The answer lies in the old story of the “doctrine of affections”—basically, the idea that artistic works should convey only one emotion, or they’ll get too chaotic because only one emotion can ever really come through.
This is especially evident in the Credo: “Credo in unum Deum” and “Patrem omnipotentem” have, among their “affects”, the fact that they deal with setting to music what the Nicene Creed has to say about God the Father. There’s a distinct section about God the Father versus about God the Son, so it would not have been “okay” according to that theory, to put them together. (Sidenote, it is biconditionally true that every duet in the B minor Mass refers explicitly to God the Son, and every explicit reference to God the Son is in a duet—but that’s a story for another time.) More obviously, perhaps, is the perceived impropriety, according to this theory, of placing into the same movement the the two most emotional moments in the whole of the Mass: the consecutive assertions that Christ died and was buried, and that, after 3 days, Christ rose again from the dead and ascended to the Father. One is the utter despair of Good Friday, the other the boundless joy of Easter Sunday, (There is a plot twist in how he handles the Crucifixus, but I’ll let you discover it for yourselves—either by waiting until the dedicated article comes out or by going and listening to it, which you should totally do!) so of course, “for our sake he was crucified under Pontius Pilate, he suffered death and was buried,” and “and rose again on the third day in accordance with the Scriptures. He ascended into heaven and is seated at the right hand of the Father. He will come again in glory to judge the living and the dead and his kingdom will have no end” feel different when just spoken and correspondingly get wildly different musical treatments.
Everyone, of course, treats the mention of the crucifixion completely differently from the mention of the resurrection. But what matters in this case is the scale to which Bach—a Lutheran, by the way, not a Catholic—blew open this form which used to be much smaller into the 2-hour masterpiece he left us. And thanks to this “doctrine of affections” we see Bach writing in just about every imaginable style and mood, taking us on a journey with and through him along the way.

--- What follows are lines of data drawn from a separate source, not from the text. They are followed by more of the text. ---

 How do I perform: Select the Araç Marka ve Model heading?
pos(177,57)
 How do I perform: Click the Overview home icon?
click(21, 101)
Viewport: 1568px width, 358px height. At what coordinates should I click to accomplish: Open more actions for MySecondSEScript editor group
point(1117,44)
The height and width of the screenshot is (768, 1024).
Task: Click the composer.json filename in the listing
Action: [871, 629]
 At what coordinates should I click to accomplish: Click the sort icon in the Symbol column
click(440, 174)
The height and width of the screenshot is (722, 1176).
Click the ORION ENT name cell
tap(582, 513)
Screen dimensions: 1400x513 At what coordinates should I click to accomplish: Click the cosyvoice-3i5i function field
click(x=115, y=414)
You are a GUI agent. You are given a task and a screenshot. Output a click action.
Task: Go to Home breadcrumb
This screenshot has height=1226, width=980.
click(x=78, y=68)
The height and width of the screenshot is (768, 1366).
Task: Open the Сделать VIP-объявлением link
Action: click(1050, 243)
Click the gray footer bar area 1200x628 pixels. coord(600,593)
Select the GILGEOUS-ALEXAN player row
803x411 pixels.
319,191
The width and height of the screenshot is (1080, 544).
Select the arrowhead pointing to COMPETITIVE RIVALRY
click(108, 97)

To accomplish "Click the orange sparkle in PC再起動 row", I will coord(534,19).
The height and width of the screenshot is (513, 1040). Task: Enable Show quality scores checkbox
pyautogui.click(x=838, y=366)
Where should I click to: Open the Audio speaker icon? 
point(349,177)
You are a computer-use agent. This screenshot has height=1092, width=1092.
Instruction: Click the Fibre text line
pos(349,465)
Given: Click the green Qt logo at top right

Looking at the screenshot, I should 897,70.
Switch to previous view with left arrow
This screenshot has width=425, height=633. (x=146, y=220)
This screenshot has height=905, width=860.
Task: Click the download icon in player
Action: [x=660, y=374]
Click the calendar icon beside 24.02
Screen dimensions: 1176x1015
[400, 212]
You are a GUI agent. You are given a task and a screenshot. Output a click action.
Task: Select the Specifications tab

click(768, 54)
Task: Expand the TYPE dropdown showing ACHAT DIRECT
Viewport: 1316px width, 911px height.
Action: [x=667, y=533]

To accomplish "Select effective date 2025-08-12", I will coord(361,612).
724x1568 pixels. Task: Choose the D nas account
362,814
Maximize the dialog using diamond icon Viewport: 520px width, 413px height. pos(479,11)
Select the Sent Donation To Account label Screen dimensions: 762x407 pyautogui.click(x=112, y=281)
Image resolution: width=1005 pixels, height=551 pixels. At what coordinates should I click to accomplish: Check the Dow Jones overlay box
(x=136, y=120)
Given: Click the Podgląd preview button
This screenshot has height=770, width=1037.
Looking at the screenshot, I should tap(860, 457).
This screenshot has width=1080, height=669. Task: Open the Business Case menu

I won’t spoil how the Crucifixus ends—you have to look it up yourself!—but I will give you another example, complete with two links. Look at the first two movements of the Gloria: “Gloria in excelsis Deo” and “et in terra pax.” The first of these, “Glory to God in the highest” has tons of energy and dizzying counterpoint. It paints the picture of the awesome nature, the power, the glory (of course), the joy, the love of being with God, of just being God, period. That, of course, is a totally different attitude than “and peace to people of good will,” which you’ll notice is much longer (2 minutes versus 4-6), and, of course, more peaceful.